Jaw (orthognathic) Surgery
What is jaw (orthognathic) surgery?
Jaw (orthognathic) surgery is surgery performed to correct deformities of the upper and lower jaw bones. These deformities can present as bad bites together with poor facial aesthetics. Functions such as chewing, breathing and speech can be affected. Occasionally, the jaw joints are also painful and incoordinated during normal functions.
The causes of jaw deformities are:
- Developmental or growth
- Long or short lower jaw
- Long or short upper jaw
- Combination of both
- Asymmetry
- Trauma
- Jaw deformities following accidents
- Cleft lip/ palate and craniofacial syndromes
Do I need jaw surgery?
If your bad bites cannot be satisfactorily corrected with orthodontics alone, certainly jaw surgery can be indicated. The greatest advantage of jaw surgery is that besides improvement in the bad bites, the facial aesthetics is greatly enhanced with harmonisation of the face. Most patients have increased self esteem and confidence.
Patients who have failed preliminary surgeries for snoring (sleep apnoea) may also benefit from jaw surgery.
What does jaw surgery entail?
Jaw surgery is performed by repositioning the jaw bones into their “normal” position. Careful planning is required with pre-operative x-rays, study models of the teeth and computer simulation. Most of the surgery is performed inside the mouth without any external scarring. The bone where the surgical movements are performed are fixed with titanium bone plates for rigid stability. A period where your teeth are tied together may be required.
The surgery usually requires hospitalisation and a period of recuperation, ranging from two weeks to six weeks. Where the surgery is minimal, it can be done on a “day surgery” basis. General anaesthesia is required together with pre-operative assessment of the general health.
Prior to surgical correction, mal-alignment of your teeth must be corrected with braces (orthodontics). This will give the surgeon a guide to reposition the bones accurately. Close cooperation between a trained orthodontist and a surgeon is very vital in the overall success of jaw surgery.
When can I start treatment?
Jaw surgery is usually performed in an individual whose growth has stabilised. For a boy, it is usually after 16-18 years and for a girl, slightly earlier. In some conditions, surgery can be performed earlier.
Who do I seek treatment from?
Jaw surgery is performed routinely by an Oral & Maxillofacial Surgeon. He is one who is trained in their particular aspect of the face. Inherent in the training is a great understanding of growth in the facial bones in relation to the dentition and jaw joints, coupled with a sound surgical knowledge.

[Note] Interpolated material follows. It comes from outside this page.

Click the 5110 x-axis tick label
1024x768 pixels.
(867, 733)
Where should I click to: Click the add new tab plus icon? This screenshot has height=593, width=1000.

Is there any complications?
Jaw surgery is a major surgery. As with any surgery, complications ranging from minor to major can occur. However, with great care, experience and planning, these can mostly be avoided. It is generally safe to undergo this form of surgery. The areas of concern are injuries to the sensory nerves, infection and relapse of the bone movement. The jaw joints are also area of concern.
Distraction Osteofenesis in the Maxillofacial Region
Distraction osteogenesis of the jaw bones is a recent development where short or under-developed bone may be lengthened without bone grafting.
Technically, it is a process by which bone is lengthened by progressive stretching. A surgery is performed to create a controlled “fracture”. The fracture is allowed to “heal” for a period of 3-7 days. The “healing” bone is then stretched apart systematically by 1 mm every day until the desired length is achieved. It is left to mature for 2-4 months.
The distraction or stretching is achieved by mechanical devices called “distractors”. For jaw and facial bones, most distractors are “buried” on the bone surface and invisible, as aesthetics is a major concern.
Distraction osteogenesis has been employed in the maxillofacial region for many conditions where there is shortening or under-development of the bone. Amongst the conditions are:
- Craniofacial syndromes such as hemifacial microsomia, Crouzon, Apert and cleft deformities
- Dento-facial deformities (orthognathic conditions) where the lower jaw (mandible) or upper jaw (maxilla) is anatomically small (hypoplastic)
- Deformities arising from cancer or tumour surgeries
- Atrophied or “flat” jaw bone that is insufficient for dental implant placement.
Advantages:
- No necessity for bone grafts to be taken from another part of the skeleton. This prevents post-operative discomfort and additional surgical risks.
- The facial soft tissue is also stretched. As a result, the long term risk of relapse is minimized.
- Predictable, with minimal infection.
- Rapid healing. If dental implants are planned, it can be performed in two months.
Disadvantages:
- Distractors may uncomfortable or if, external, visible.
- Inconvenience to patients. Patient may have to attend the surgeon’s practice every day during the distraction.
- Second surgery is required to remove the distractor
- Added cost of the distractor.
- Distractors may occasionally fail.